* [Dataset]
▬▬▬▬▬▬▬▬▬▬
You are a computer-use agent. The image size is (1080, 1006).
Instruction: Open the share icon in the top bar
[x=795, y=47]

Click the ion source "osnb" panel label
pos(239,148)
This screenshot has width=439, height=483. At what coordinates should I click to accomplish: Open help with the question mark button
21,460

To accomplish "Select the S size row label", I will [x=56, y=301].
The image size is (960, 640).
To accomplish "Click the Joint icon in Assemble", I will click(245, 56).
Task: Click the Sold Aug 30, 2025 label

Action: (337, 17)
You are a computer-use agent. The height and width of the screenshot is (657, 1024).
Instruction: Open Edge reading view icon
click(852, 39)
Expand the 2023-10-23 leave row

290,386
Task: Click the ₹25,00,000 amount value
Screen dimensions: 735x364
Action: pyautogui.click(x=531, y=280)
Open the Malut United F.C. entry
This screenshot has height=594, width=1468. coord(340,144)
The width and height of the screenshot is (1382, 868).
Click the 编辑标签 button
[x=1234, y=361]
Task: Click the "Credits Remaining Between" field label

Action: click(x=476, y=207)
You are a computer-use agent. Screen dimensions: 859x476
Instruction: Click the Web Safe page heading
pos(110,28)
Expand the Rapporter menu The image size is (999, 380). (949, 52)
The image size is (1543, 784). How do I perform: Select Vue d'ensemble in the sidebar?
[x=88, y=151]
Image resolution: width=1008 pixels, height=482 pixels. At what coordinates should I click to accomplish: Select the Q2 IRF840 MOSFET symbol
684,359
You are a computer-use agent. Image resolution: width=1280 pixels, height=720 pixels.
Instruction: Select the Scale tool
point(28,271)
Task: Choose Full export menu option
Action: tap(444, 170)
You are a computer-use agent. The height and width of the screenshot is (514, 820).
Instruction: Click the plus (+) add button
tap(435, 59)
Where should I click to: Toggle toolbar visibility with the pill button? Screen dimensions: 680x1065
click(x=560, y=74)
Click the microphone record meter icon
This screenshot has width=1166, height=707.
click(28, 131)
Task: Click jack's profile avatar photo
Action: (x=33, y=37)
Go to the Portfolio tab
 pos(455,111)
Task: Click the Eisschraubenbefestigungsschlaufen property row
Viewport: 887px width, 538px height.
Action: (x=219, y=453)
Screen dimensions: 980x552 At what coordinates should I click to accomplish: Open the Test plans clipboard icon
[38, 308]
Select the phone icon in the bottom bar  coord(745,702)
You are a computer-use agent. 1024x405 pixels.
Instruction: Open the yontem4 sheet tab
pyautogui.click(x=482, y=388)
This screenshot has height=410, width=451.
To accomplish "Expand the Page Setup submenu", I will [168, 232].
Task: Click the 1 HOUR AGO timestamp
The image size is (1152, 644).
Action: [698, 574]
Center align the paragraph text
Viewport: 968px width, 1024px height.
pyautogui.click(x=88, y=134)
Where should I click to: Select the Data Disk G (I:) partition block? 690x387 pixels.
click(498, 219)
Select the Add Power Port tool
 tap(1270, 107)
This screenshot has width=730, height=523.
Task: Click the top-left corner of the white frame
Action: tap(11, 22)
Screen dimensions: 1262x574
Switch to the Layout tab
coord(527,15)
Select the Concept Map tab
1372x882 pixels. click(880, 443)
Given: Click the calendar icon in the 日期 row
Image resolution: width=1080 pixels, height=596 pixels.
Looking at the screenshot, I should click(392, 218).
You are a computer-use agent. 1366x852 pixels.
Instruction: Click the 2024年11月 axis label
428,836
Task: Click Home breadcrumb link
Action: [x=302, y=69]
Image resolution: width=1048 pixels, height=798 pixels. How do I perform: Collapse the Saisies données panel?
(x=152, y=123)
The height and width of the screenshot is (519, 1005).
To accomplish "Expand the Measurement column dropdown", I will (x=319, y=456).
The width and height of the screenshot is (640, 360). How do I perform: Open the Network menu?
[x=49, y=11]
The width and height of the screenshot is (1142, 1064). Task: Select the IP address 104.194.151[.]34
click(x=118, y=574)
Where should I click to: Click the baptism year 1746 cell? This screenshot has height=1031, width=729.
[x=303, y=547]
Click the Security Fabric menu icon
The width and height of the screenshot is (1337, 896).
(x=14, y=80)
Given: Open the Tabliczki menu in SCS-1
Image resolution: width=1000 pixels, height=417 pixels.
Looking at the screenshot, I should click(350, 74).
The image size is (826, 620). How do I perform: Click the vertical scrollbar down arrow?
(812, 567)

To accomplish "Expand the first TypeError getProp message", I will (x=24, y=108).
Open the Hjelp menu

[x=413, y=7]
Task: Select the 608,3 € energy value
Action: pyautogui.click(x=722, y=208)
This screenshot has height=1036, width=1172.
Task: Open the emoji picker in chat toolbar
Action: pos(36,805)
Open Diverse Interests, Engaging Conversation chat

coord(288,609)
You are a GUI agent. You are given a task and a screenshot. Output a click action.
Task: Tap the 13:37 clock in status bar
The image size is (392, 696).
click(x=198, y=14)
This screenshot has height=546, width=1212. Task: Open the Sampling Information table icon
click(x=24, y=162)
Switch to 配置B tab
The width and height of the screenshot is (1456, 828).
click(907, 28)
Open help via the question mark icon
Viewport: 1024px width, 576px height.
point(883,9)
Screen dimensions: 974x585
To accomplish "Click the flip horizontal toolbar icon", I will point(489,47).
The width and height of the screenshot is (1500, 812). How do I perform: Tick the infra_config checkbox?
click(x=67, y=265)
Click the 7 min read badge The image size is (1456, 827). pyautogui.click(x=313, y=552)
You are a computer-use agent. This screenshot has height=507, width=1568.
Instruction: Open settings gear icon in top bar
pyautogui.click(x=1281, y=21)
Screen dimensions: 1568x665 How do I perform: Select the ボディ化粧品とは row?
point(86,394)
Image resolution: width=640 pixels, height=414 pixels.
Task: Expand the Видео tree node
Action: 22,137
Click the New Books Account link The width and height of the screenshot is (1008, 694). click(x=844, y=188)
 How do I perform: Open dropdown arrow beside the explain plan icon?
▬▬▬▬▬▬▬▬▬▬
* [Prompt] Begin with the top line of the material and go as far as the line with "The image size is (960, 640).". Set down those lines exactly, both ends included, and nothing more.

* [Reply]
You are a computer-use agent. The image size is (1080, 1006).
Instruction: Open the share icon in the top bar
[x=795, y=47]

Click the ion source "osnb" panel label
pos(239,148)
This screenshot has width=439, height=483. At what coordinates should I click to accomplish: Open help with the question mark button
21,460

To accomplish "Select the S size row label", I will [x=56, y=301].
The image size is (960, 640).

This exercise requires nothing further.